Joanne Herring remembers those dark days with a shudder, but mainly she remembers how Charlie Wilson arrived to save her life. They had met two years before at one of her River Oaks parties, after he had passed an important piece of oil and gas legislation that her husband had thought impossible. Joanne collected powerful men, and as she told him about the virtues of Pakistan, she locked eyes with the handsome congressman. Wilson left with the distinct impression that Joanne Herring had been flirting with him. So he was delighted when she called him one day out of the blue, in the midst of her depression.

It is said that hypochondriacs make the best nurses, and if Charlie Wilson was responsible for lifting Joanne Herring from her depression back in 1981, then it was because he knew where she was coming from.

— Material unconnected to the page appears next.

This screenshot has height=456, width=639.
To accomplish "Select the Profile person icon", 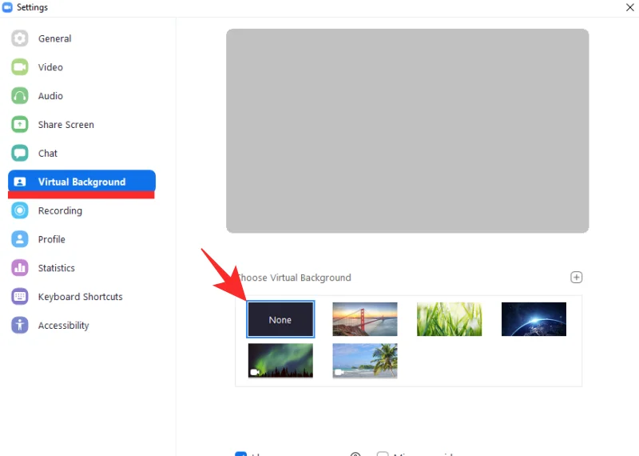I will [x=20, y=239].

Very few were aware of the depths of Charlie Wilson’s frequent depressions—the insomnia, the alcoholism, the asthma, the trips to the doctor, the constant loneliness. He disguised it well. No matter what his inner mood, whenever the public door opened, the darkness disappeared, replaced by the bigger-than-life, can-do Texan.

For Joanne Herring, that overflowing energy was like a miracle cure. “Charlie taught me to laugh again and made my life really wonderful,” she said. A curious romance began, with much talk of Christ, anti-Communism, and Zia ul-Haq. As the weeks passed, she found her spirits returning. “Everyone else’s eyes would glaze over when I would talk about the Afghans, but Charlie was interested in these things.”

As the romance bloomed, Herring found herself reborn as a ferocious champion of Zia and the Afghans, and she became convinced that Wilson was the one who could save the day. “I really gave Zia a story on Charlie,” she recalls, “because I was scared someone could do an investigation of Charlie and write him off. I told Zia, ‘This is the man who can really do it for you.’ You see, they were very frightened of America.” Joanne also began to use all of her wiles to pull Wilson into the Afghan war. “I knew that if he was serious about something, he went all out. I’d say to Charlie, ‘You are powerful, you are wonderful, just think what you can do.’ It had to be a sort of brainwashing,” she explained. “But it was very easy, because Charlie thought in those terms too. You can raise that spirit in a Texan. It’s there.”